Passando pelo parque, entramos finalmente nos arredores da cidade, onde se veem as casas de madeira, típicas dos cartões postais. Por conta dos frequentes terremotos e das históricas catástrofes que estes trouxeram, a cidade cresceu predominantemente com casas pequenas e de madeira para evitar maiores danos. Esse estilo cria um ambiente único, com ruas pouco monótonas e muitas surpresas pelo caminho. Aqui pode se sentir que o apoio popular começa a aumentar, mas nada ainda comparável às demais grandes provas pelo mundo, como na entrada da ilha de Manhattan, no km 30 da maratona de Nova Iorque, onde há milhares de pessoas ovacionando quem passa por lá.
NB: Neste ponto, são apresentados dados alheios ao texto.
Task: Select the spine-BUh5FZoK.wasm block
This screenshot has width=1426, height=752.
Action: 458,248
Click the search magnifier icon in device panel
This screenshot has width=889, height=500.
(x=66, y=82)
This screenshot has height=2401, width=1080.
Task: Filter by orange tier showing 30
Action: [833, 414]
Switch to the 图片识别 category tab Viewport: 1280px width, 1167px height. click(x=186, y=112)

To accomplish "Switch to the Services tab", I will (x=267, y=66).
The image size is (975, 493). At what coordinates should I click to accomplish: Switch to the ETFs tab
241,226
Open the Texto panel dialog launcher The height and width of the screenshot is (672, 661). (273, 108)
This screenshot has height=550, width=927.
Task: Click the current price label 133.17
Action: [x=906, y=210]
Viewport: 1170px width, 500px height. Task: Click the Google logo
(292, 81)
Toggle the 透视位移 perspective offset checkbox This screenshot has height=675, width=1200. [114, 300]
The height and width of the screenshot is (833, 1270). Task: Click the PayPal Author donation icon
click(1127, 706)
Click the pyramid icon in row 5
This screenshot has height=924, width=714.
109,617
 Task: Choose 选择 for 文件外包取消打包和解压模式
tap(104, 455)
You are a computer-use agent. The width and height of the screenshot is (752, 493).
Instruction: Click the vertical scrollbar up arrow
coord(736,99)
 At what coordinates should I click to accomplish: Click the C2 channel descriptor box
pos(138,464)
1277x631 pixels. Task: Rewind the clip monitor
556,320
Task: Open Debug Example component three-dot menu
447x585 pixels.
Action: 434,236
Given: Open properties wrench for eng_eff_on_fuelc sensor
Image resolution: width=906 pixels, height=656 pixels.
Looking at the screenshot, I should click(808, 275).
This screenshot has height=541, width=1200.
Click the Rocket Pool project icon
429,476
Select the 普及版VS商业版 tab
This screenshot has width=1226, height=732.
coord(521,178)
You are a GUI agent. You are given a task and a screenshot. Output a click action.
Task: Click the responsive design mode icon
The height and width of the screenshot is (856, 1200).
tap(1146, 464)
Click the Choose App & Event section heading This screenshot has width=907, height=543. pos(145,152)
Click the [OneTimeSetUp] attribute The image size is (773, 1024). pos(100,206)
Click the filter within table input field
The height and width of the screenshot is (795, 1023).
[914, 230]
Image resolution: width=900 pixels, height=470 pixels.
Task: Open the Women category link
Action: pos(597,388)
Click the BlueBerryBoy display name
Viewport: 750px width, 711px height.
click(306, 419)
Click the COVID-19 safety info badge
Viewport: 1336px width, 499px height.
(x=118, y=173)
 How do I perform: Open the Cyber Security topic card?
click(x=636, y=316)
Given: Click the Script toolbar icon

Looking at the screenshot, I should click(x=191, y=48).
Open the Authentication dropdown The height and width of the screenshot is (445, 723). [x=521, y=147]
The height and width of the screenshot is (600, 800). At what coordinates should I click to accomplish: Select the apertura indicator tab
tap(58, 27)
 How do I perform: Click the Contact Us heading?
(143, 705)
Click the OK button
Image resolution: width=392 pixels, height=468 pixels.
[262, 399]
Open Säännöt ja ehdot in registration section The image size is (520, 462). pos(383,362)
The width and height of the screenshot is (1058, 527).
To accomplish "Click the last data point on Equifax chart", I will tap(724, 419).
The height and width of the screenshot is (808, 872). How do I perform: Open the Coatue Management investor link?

A população de San Francisco é hospitaleira e oferece o que pode para ajudar, desde energéticos, frutas, sal, biscoitos, ou ainda, frases de apoio. Muitas engraçadas, aliás, como: "chegue logo para tomar uma cerveja sem álcool" - fazendo alusão a cervejaria alemã Erdinger, que oferece um copo caprichado de sua versão livre de álcool, após a chegada dos maratonistas.

Ruas de San Francisco

Perfil altimétrico

Page 5: Depoimento da maratona de San Francisco, CA - USA

Conforme a prova sai da periferia e se aproxima novamente da orla, as ruas se tornam gradualmente menos inclinadas, ajudando no final a dar a arrancada que for possível. Não foi este meu caso... as ladeiras causaram um estrago maior que previ e não consegui aumentar o ritmo, mesmo depois que alcancei o plano. Até mesmo para os atletas profissionais a prova cobra seu preço. O primeiro colocado deste ano fez o trajeto em pouco mais de 2h30min, demostrando a dureza do percurso. Ainda assim, ela qualifica para a desejada maratona de Boston, o que mostra que muitos alcançam bons tempos, ainda que correndo nesta difícil altimetria.

No final, os muitos voluntários ajudam os corredores a dar seu gás final, quando já começa a ser visualizada novamente a Bay Bridge, outra famosa ponte bem próximo da largada/chegada. De volta ao Embarcadeiro, com a bela medalha no peito e foto para registrar o momento, pude concluir este tão antigo desejo, superando minhas expectativas.

Acima: corredores visualizam a Bay Bridge. Abaixo: a chegada da prova. Ao lado: dois momentos da Bay Bridge, na largada e na chegada.

Page 6: Depoimento da maratona de San Francisco, CA - USA

Se eu puder ajudar alguém a escolher que trecho da prova foi mais interessante de ser feito, certamente direi que o primeiro, pois percorre a ponte e também o parque. O segundo trecho, mais urbano, passa em alguns locais mais degradados, como por baixo de autoestradas e pontes. Mas nada como cruzar a linha de chegada, no centro da cidade, lotada de expectadores. Logo, é muito mais animado para quem escolhe a segunda parte. Talvez, seja melhor mesmo fazer a maratona completa para não precisar passar por esta dúvida.

Apesar de não ter comentado inicialmente, a feira da prova acontece num armazém próximo a uma antiga fábrica de chocolates localmente famosa, a Ghirardelli. É simples, mas tem praticamente um expositor de todos os equipamentos que os corredores precisam. Só senti falta mesmo das promoções e marcas clássicas, como a Asics e Suunto. Um detalhe interessante desta prova é que todas as fotos tiradas pelo percurso são disponibilizadas gratuitamente, cerca de uma semana após o evento. Além disso, o próprio preço de inscrição é muito acessível, quase quatro vezes menos que a análoga maratona de Nova Iorque, por exemplo. Fora que não há dificuldade para encontrar vagas, mesmo próximo à data do evento.

Medalha de 2016

Por fim, finalizo meu depoimento com dois famosos comentários sobre San Francisco, que podem ser extrapolados para a própria maratona: “San Francisco pode ser definida como as 49 milhas cercadas pela realidade” e “San Francisco tem apenas um inconveniente... é difícil sair de lá”. Quem sabe um dia não teremos outra oportunidade de correr por lá? Porque esta valeu a pena!